FAM83A (family with sequence similarity 83, member A) has been found to be highly expressed in cancers. The purpose of this study was to clarify the role and mechanism of FAM83A in lung cancers. The expression of FAM83A in lung cancer cells was enhanced by gene transfection or knocked down by small interfering RNA interference. The key proteins of the Wnt signaling pathway, the Hippo signaling pathway, and epithelial-mesenchymal transition (EMT) were examined using Western blot. The proliferation and invasion of lung cancer cells were examined using cell proliferation, colony formation, and invasion assays. The expression of FAM83A in lung cancer tissues was significantly increased and was correlated with advanced tumor-node-metastasis (TNM) stage and poor prognosis. Overexpression of FAM83A enhanced the proliferation, colony formation, and invasion of lung cancer cells.

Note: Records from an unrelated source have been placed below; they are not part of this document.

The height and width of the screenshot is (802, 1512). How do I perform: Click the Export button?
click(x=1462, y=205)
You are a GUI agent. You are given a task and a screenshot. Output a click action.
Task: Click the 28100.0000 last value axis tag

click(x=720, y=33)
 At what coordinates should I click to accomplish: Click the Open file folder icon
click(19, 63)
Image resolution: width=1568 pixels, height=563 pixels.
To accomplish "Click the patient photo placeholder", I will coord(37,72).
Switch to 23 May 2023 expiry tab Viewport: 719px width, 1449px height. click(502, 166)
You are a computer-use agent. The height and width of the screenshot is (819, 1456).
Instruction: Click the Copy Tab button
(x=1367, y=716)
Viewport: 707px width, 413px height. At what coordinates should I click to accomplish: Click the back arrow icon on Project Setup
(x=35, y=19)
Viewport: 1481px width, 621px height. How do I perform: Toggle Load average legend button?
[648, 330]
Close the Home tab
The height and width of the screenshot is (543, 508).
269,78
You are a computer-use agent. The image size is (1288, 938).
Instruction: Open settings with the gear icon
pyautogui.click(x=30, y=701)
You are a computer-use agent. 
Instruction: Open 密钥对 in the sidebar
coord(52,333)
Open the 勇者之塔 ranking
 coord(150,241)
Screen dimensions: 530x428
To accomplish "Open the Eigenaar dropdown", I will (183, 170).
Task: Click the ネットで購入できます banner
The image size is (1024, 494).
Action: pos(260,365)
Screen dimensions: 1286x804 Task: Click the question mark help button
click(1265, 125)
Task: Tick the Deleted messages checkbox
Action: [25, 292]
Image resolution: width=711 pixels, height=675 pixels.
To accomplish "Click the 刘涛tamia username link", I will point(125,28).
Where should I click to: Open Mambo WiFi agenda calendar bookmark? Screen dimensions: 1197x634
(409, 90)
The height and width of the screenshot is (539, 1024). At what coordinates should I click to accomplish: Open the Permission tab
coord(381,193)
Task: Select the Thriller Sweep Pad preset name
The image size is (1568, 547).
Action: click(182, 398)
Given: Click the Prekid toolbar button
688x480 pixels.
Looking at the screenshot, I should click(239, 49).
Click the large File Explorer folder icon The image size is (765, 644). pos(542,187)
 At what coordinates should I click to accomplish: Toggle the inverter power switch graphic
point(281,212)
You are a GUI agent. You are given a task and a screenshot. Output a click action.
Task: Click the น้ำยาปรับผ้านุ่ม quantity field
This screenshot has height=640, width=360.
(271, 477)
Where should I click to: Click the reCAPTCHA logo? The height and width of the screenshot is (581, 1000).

Meanwhile, FAM83A overexpression increased the expression of active β-catenin and Wnt target genes and the activity of EMT. Furthermore, in FAM83A-overexpressed cells, the activity of Hippo pathway was downregulated, whereas the expression of yes-associated protein (YAP) and its downstream targets cyclin E and CTGF were upregulated. The inhibitor of the Wnt signaling pathway, XAV-939, reversed the promoting effect of FAM83A on YAP, cyclin E, and CTGF. On knocking down the expression of FAM83A, we obtained the opposite results. However, the inhibitor of GSK3β, CHIR-99021, restored the expression of YAP, cyclin E, and CTGF after FAM83A was knocked down. FAM83A is highly expressed in lung cancers and correlated with advanced TNM stage and poor prognosis. FAM83A promotes the proliferation and invasion of lung cancer cells by regulating the Wnt and Hippo signaling pathways and EMT process.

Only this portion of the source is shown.